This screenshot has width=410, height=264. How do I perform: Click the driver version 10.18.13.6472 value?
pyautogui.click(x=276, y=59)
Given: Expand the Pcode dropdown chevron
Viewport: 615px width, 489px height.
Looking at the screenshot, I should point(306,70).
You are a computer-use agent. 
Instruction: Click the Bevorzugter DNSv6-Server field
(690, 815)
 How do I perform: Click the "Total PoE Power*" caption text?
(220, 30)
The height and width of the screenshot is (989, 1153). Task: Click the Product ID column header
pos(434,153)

======

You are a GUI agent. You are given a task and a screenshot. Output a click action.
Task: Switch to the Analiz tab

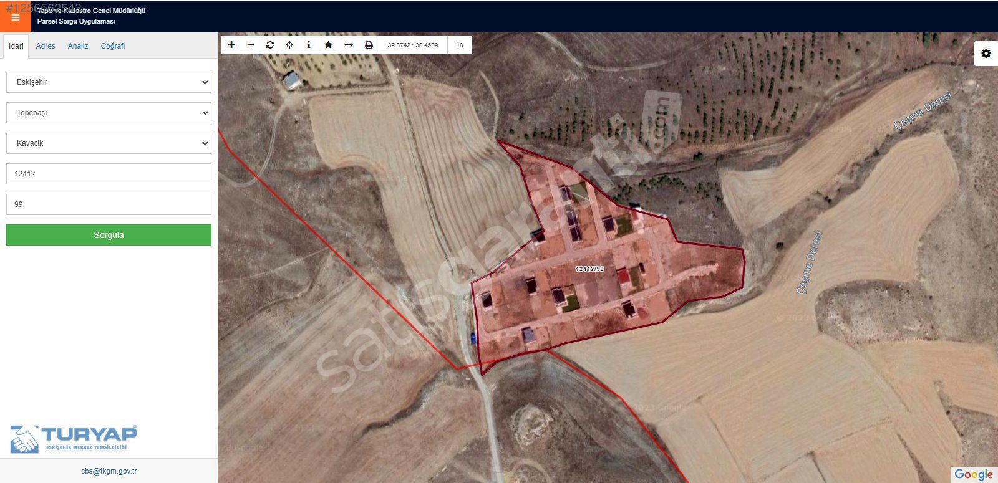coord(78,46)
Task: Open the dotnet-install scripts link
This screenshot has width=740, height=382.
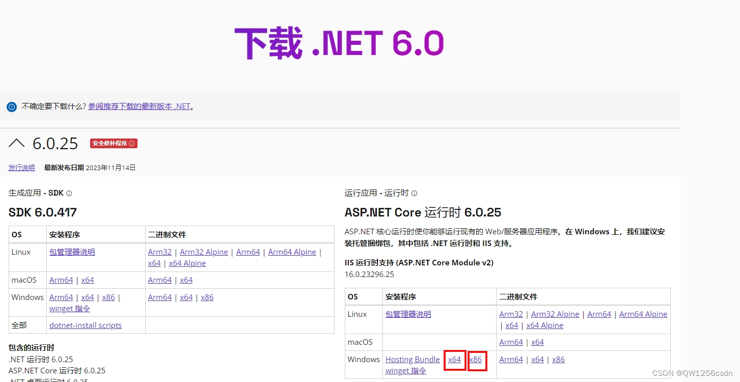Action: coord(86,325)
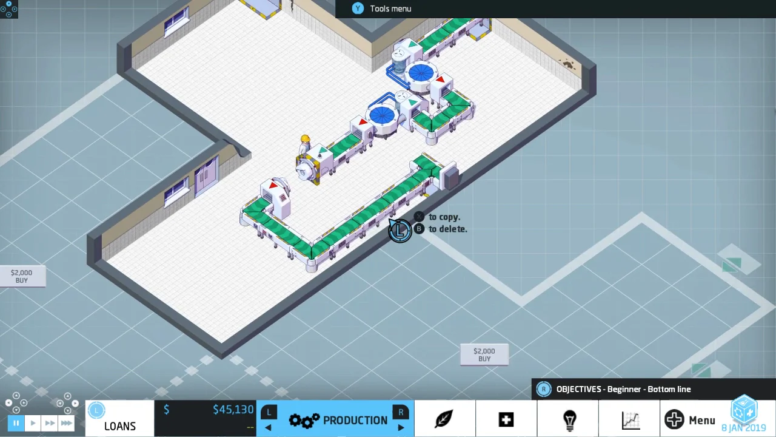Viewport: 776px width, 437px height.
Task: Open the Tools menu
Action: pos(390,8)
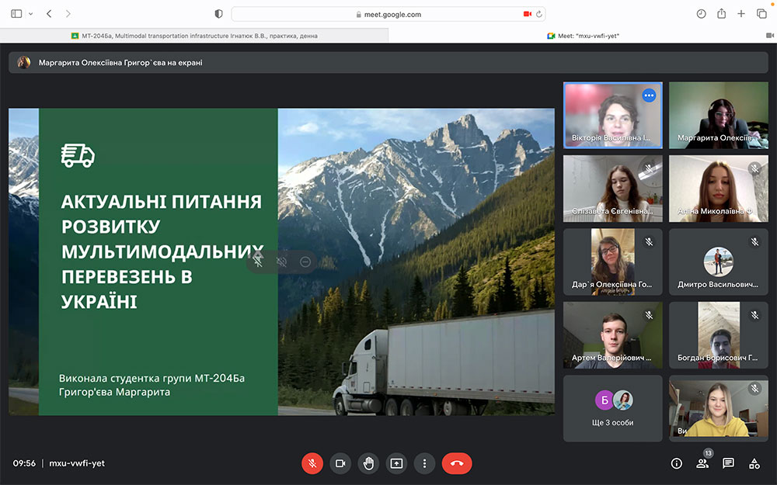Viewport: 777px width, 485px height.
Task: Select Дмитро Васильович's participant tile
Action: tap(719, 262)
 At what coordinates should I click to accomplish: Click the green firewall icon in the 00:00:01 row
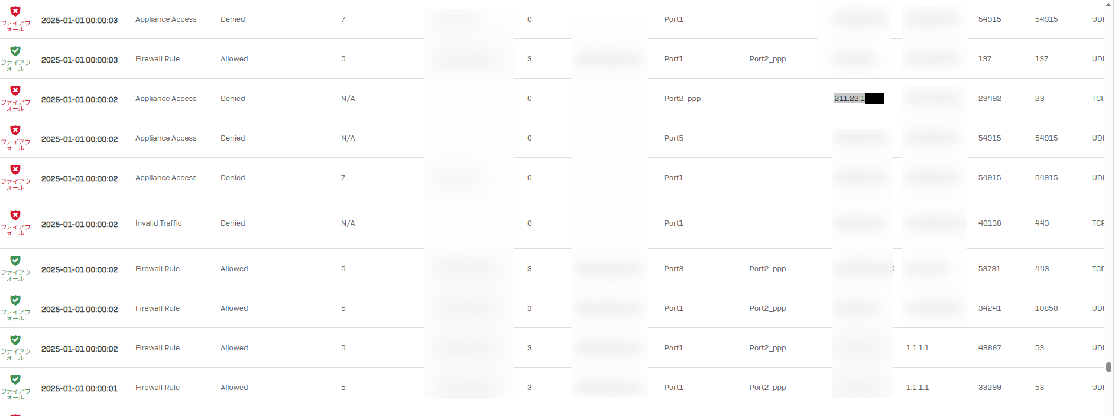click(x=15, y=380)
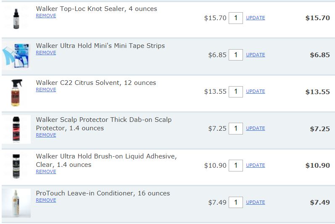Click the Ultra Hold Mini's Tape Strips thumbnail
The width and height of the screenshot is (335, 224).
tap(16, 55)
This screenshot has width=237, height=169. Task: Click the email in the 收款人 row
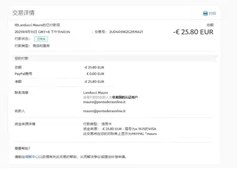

======

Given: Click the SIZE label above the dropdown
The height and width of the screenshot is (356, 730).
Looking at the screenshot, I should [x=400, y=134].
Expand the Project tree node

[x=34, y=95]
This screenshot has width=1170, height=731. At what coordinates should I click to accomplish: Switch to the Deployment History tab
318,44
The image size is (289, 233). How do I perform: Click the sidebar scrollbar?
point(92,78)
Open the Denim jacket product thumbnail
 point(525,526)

======

• **What the task requires**: Above are the records; copy each line from them that includes the string "agent".

• **Exercise output**:
You are a computer-use agent. 
You are a GUI agent. You are given a task and a screenshot. Output a click action.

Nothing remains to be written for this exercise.